Stored data entries:
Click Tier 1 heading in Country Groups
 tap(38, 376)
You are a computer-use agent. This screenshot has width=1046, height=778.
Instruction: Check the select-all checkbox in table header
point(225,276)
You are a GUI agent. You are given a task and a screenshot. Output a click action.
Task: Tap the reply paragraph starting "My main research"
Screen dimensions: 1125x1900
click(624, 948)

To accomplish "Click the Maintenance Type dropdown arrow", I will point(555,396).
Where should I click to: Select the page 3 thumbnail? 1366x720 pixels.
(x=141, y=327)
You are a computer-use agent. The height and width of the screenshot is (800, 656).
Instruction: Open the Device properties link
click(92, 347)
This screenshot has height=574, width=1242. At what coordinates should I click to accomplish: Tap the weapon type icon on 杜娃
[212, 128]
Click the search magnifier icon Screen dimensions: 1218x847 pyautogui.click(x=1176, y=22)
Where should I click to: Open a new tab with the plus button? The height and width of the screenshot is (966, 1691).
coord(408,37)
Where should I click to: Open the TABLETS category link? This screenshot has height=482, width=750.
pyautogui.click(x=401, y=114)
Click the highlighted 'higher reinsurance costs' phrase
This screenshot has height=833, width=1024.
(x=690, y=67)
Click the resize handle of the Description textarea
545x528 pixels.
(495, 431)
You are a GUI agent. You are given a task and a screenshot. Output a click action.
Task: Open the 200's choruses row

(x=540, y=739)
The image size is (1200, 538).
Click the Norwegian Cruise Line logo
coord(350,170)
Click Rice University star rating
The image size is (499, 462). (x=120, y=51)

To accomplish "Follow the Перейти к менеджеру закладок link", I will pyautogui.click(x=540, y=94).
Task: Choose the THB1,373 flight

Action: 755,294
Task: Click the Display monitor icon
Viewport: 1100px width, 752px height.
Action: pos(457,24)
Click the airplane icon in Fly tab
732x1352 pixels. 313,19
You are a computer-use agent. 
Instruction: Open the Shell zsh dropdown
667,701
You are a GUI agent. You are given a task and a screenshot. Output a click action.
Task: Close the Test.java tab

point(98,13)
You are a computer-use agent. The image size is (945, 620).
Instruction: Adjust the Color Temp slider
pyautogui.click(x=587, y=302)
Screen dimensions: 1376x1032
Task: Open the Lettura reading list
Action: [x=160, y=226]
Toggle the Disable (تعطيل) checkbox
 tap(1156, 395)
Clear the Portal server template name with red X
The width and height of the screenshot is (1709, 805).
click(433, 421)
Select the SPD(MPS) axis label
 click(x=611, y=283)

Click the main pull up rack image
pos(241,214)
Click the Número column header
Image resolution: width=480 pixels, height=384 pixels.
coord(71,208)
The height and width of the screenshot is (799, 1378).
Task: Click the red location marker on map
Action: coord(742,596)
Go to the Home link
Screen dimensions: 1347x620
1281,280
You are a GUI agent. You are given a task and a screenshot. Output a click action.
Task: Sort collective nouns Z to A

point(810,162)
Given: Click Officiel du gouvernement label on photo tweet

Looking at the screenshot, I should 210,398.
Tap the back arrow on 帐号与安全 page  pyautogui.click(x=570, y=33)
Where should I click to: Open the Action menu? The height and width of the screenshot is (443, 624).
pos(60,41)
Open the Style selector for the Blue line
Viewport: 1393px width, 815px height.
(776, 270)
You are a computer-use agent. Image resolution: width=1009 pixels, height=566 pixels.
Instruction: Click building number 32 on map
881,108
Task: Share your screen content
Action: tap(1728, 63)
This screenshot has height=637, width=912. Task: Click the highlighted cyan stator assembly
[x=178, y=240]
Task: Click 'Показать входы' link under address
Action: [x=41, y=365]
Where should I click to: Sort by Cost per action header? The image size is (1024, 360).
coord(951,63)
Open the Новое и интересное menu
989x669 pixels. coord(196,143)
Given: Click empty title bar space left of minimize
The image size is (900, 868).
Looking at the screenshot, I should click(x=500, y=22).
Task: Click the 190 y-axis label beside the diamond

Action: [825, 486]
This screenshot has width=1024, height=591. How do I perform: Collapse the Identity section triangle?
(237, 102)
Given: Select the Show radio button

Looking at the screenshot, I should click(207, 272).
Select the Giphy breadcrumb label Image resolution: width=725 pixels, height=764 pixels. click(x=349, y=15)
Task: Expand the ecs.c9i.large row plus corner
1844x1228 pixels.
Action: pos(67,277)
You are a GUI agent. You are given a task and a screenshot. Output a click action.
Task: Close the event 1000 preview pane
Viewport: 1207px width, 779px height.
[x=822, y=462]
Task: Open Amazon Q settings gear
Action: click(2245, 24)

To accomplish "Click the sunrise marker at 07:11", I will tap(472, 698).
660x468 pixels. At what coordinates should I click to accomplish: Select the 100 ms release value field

WHAT YOU NEED TO DO: One stretch of the lines above is wanted, from the line that contains "Given: Click empty" through the line that contains "Task: Expand the". Output it exactly.

EXERCISE RESPONSE:
Given: Click empty title bar space left of minimize
The image size is (900, 868).
Looking at the screenshot, I should click(x=500, y=22).
Task: Click the 190 y-axis label beside the diamond

Action: [825, 486]
This screenshot has width=1024, height=591. How do I perform: Collapse the Identity section triangle?
(237, 102)
Given: Select the Show radio button

Looking at the screenshot, I should click(207, 272).
Select the Giphy breadcrumb label Image resolution: width=725 pixels, height=764 pixels. click(x=349, y=15)
Task: Expand the ecs.c9i.large row plus corner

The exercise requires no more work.